▸ **BLOK TEKS**
Selasa, 14 Juni 2011

Aroma Dosa

Mohammad bin Wahsy, pernah berkata dalam muhasabahnya (perenungannya): “Seandainya dosa itu mempunyai aroma, tentu semua orang tidak akan senang duduk bersama saya“.

Bayangkan kalau dosa itu mempunyai aroma, maka semua orang tidak akan bisa hidup tenang, karena masih mencium bau busuknya. Apalagi efek sampingnya terhadap anggota tubuh kita, misalnya, ketika kita memakan hasil korupsi, lalu perut kita tiba-tiba buncit. Atau ketika kita selingkuh atau berzina lalu hidung kita menjadi belang, ketika mata kita suka melihat aurat wanita lalu mata kita tiba-tiba buta. Tentu semua orang tidak akan melakukan perbuatan dosa.

▸ **TUGAS TERTULIS 1**
Sebutkan semua akibat pada anggota tubuh yang dibayangkan dalam teks tentang aroma dosa.
▸ **TUGAS TERTULIS 2**
Kembalikan bagian teks tentang aroma dosa dari "Mohammad bin Wahsy, pernah" sampai "melakukan perbuatan dosa." tanpa mengubah apa pun.
Baris data yang menyusul merupakan bahan terpisah dari teks di atas.

▸ **BARIS DATA**
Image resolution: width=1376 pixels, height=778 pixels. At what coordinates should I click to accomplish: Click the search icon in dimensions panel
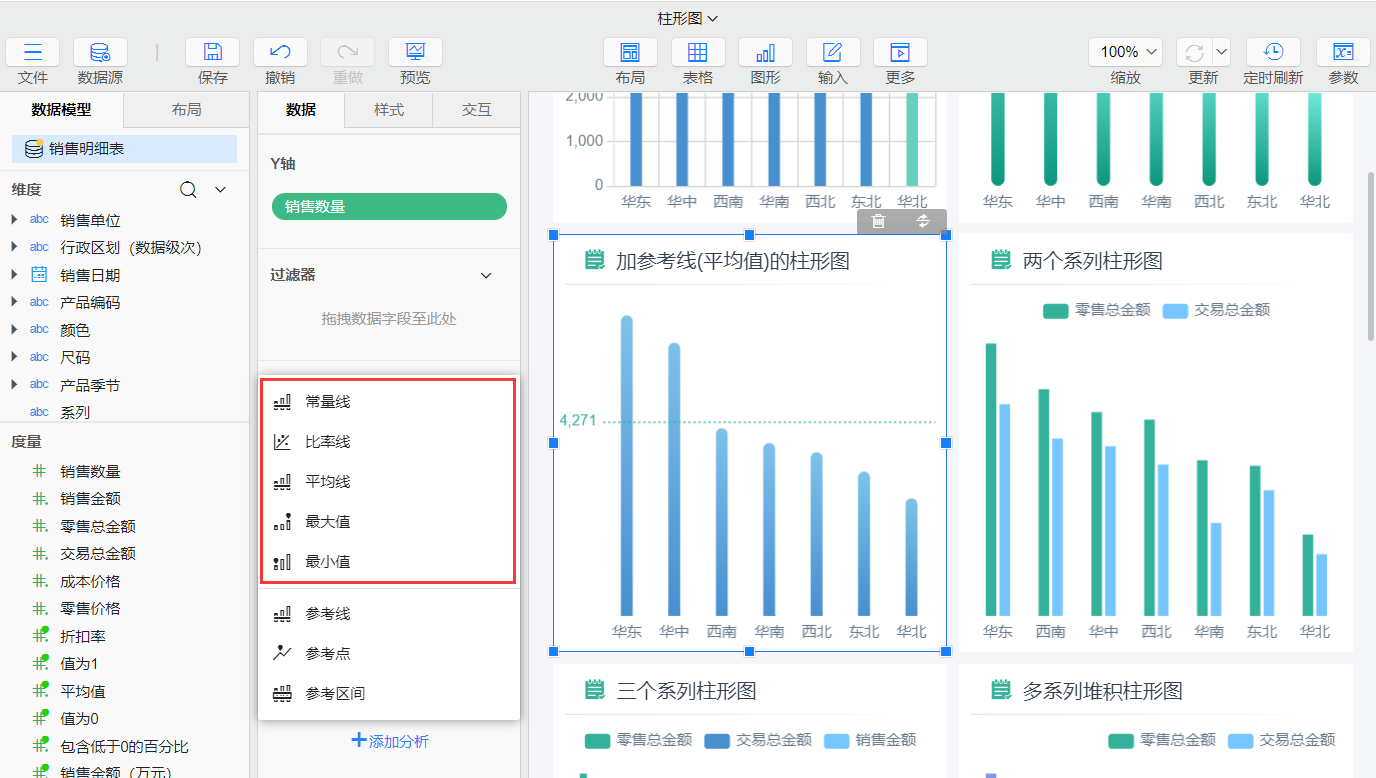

▸ **HASIL 1**
- perut tiba-tiba buncit
- hidung menjadi belang
- mata tiba-tiba buta

▸ **HASIL 2**
Mohammad bin Wahsy, pernah berkata dalam muhasabahnya (perenungannya): “Seandainya dosa itu mempunyai aroma, tentu semua orang tidak akan senang duduk bersama saya“.

Bayangkan kalau dosa itu mempunyai aroma, maka semua orang tidak akan bisa hidup tenang, karena masih mencium bau busuknya. Apalagi efek sampingnya terhadap anggota tubuh kita, misalnya, ketika kita memakan hasil korupsi, lalu perut kita tiba-tiba buncit. Atau ketika kita selingkuh atau berzina lalu hidung kita menjadi belang, ketika mata kita suka melihat aurat wanita lalu mata kita tiba-tiba buta. Tentu semua orang tidak akan melakukan perbuatan dosa.